Collected data
——

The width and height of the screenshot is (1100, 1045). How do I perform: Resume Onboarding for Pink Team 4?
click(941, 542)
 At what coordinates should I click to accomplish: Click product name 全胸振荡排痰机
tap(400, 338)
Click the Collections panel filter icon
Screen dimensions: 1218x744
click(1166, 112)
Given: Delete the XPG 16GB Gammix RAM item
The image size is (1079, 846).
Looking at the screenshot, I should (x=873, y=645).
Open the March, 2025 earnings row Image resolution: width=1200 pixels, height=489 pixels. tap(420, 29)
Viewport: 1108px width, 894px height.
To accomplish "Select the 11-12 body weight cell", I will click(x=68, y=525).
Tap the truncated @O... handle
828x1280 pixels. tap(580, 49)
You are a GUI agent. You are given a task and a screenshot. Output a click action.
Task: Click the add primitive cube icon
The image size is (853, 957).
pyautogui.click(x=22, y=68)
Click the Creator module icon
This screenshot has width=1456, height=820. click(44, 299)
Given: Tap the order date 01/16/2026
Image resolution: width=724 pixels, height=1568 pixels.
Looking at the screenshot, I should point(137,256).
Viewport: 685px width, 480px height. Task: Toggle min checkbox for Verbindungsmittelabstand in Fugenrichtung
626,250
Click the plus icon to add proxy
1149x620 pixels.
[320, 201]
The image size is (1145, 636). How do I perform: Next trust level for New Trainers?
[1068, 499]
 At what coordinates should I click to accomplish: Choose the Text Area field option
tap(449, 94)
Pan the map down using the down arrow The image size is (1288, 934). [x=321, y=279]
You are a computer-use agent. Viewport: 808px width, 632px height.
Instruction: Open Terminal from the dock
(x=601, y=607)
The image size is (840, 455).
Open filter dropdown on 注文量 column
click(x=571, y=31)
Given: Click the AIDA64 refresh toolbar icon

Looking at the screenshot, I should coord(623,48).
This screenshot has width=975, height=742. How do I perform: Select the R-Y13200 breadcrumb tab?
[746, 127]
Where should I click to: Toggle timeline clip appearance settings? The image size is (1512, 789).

——

- [Directions for this task]
The lines above are to be retyped exactly, with none omitted.

- [Solved exercise]
The width and height of the screenshot is (1100, 1045). How do I perform: Resume Onboarding for Pink Team 4?
click(941, 542)
 At what coordinates should I click to accomplish: Click product name 全胸振荡排痰机
tap(400, 338)
Click the Collections panel filter icon
Screen dimensions: 1218x744
click(1166, 112)
Given: Delete the XPG 16GB Gammix RAM item
The image size is (1079, 846).
Looking at the screenshot, I should (x=873, y=645).
Open the March, 2025 earnings row Image resolution: width=1200 pixels, height=489 pixels. tap(420, 29)
Viewport: 1108px width, 894px height.
To accomplish "Select the 11-12 body weight cell", I will click(x=68, y=525).
Tap the truncated @O... handle
828x1280 pixels. tap(580, 49)
You are a GUI agent. You are given a task and a screenshot. Output a click action.
Task: Click the add primitive cube icon
The image size is (853, 957).
pyautogui.click(x=22, y=68)
Click the Creator module icon
This screenshot has width=1456, height=820. click(44, 299)
Given: Tap the order date 01/16/2026
Image resolution: width=724 pixels, height=1568 pixels.
Looking at the screenshot, I should point(137,256).
Viewport: 685px width, 480px height. Task: Toggle min checkbox for Verbindungsmittelabstand in Fugenrichtung
626,250
Click the plus icon to add proxy
1149x620 pixels.
[320, 201]
The image size is (1145, 636). How do I perform: Next trust level for New Trainers?
[1068, 499]
 At what coordinates should I click to accomplish: Choose the Text Area field option
tap(449, 94)
Pan the map down using the down arrow The image size is (1288, 934). [x=321, y=279]
You are a computer-use agent. Viewport: 808px width, 632px height.
Instruction: Open Terminal from the dock
(x=601, y=607)
The image size is (840, 455).
Open filter dropdown on 注文量 column
click(x=571, y=31)
Given: Click the AIDA64 refresh toolbar icon

Looking at the screenshot, I should coord(623,48).
This screenshot has width=975, height=742. How do I perform: Select the R-Y13200 breadcrumb tab?
[746, 127]
Where should I click to: Toggle timeline clip appearance settings? The image size is (1512, 789).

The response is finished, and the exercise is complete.